Spartan Dogs - South Russian Ovcharka or South Russian Sheepdog 

Category: Dogs, Mountain dogs, Ukraine, Russia, Europe, Family Dog, Protect Dog, Herding Dog

South Russian Ovcharka / South Russian Sheepdog
Names South Russian Ovcharka, South Russian Sheepdog, South Russian Shepherd Dog, Ukrainian Ovcharka, Youzhnorusskya Ovcharka, Youzhak, Ioujnorousskaïa Ovtcharka, Ioujnorousskaïa Ovtcharka, Yuzhak, South Ukrainian Ovcharka, Youzhnorusskaya Ovcharka
Origins Ukraine, Russia
Tasks Family Dog, Protect Dog, Herding Dog
Height 63-66 cm / 61-64 cm
Weight 55-70.5 kg / 50-65 kg
Lifespan 9-11 years
Group Mountain dogs

The South Russian Ovcharka or South Russian Sheepdog is a large sized, heavy and wooly dog that was developed in Ukraine and Russia. The South Russian Ovcharka is an ancient breed in the past was used for protecting large flocks of sheep from predators and robbers. The South Russian Ovcharka of today is more of a family dog, but is occasionally still used as a protector of herds.

_Stored records_:
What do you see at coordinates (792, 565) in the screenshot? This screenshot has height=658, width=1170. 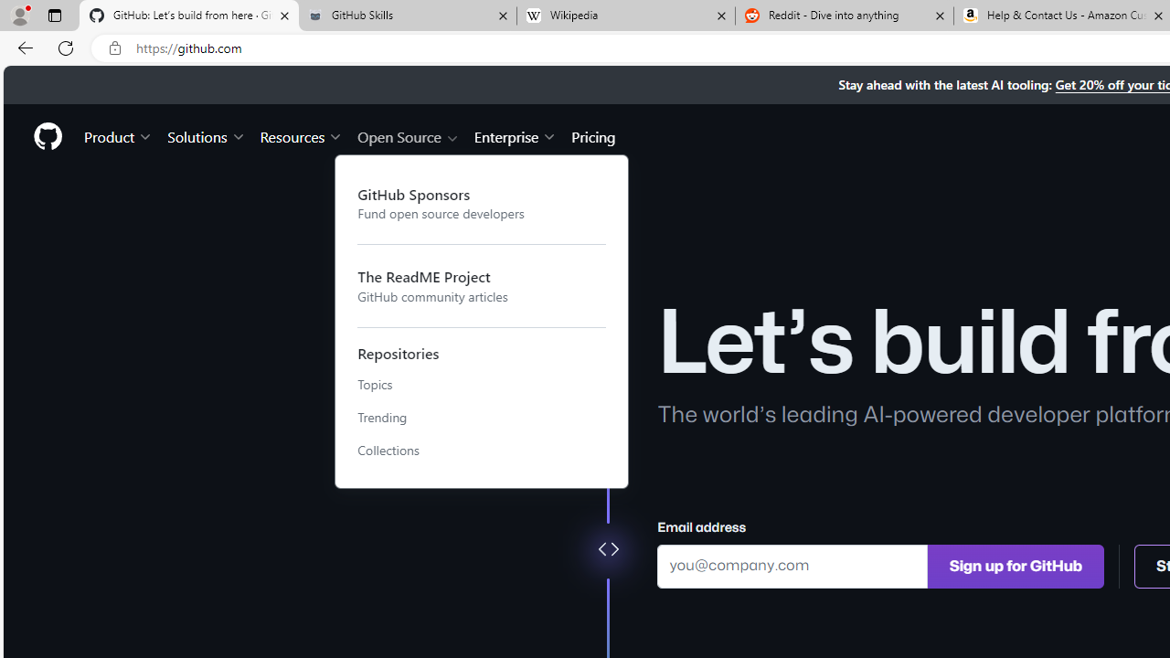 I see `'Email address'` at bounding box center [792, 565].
---
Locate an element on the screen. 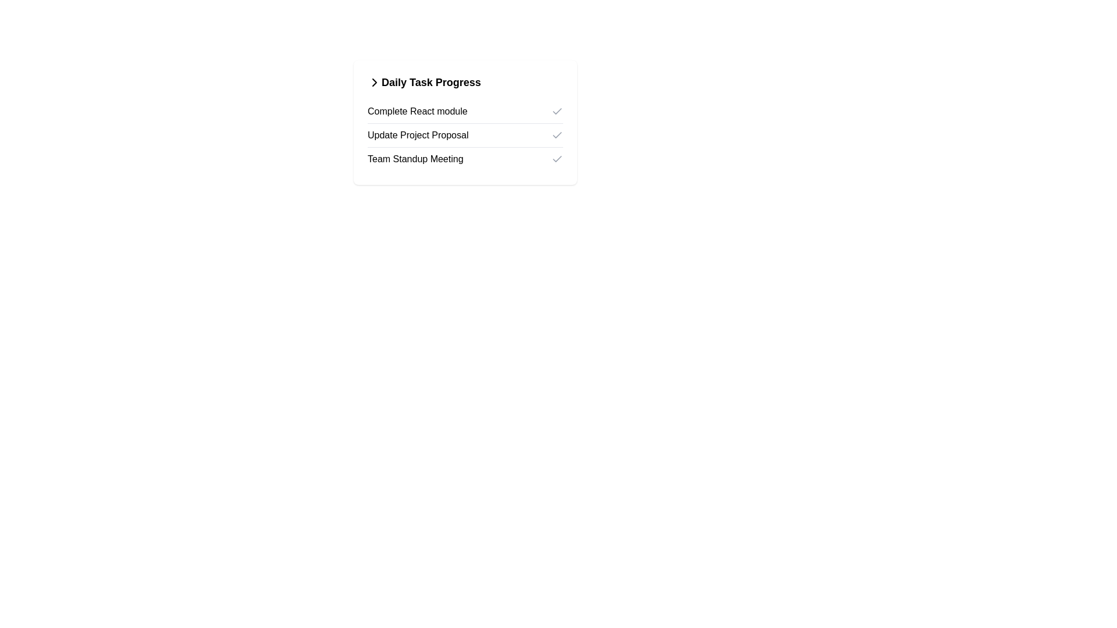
---
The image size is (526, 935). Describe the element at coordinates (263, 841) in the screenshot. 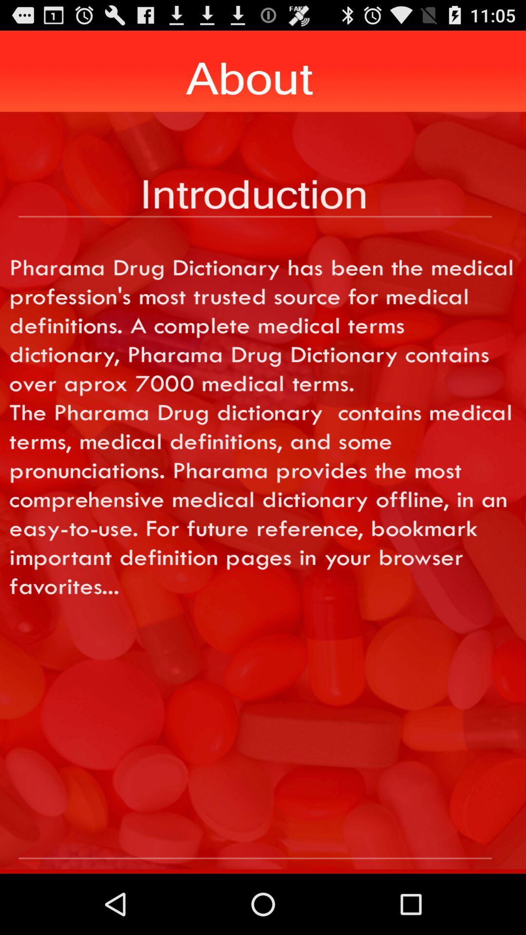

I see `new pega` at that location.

_Given task_: Reproduce the full text about the South Russian Ovcharka word for word. Work only from the text about the South Russian Ovcharka.

_Task response_:
Spartan Dogs - South Russian Ovcharka or South Russian Sheepdog 

Category: Dogs, Mountain dogs, Ukraine, Russia, Europe, Family Dog, Protect Dog, Herding Dog

South Russian Ovcharka / South Russian Sheepdog
Names South Russian Ovcharka, South Russian Sheepdog, South Russian Shepherd Dog, Ukrainian Ovcharka, Youzhnorusskya Ovcharka, Youzhak, Ioujnorousskaïa Ovtcharka, Ioujnorousskaïa Ovtcharka, Yuzhak, South Ukrainian Ovcharka, Youzhnorusskaya Ovcharka
Origins Ukraine, Russia
Tasks Family Dog, Protect Dog, Herding Dog
Height 63-66 cm / 61-64 cm
Weight 55-70.5 kg / 50-65 kg
Lifespan 9-11 years
Group Mountain dogs

The South Russian Ovcharka or South Russian Sheepdog is a large sized, heavy and wooly dog that was developed in Ukraine and Russia. The South Russian Ovcharka is an ancient breed in the past was used for protecting large flocks of sheep from predators and robbers. The South Russian Ovcharka of today is more of a family dog, but is occasionally still used as a protector of herds.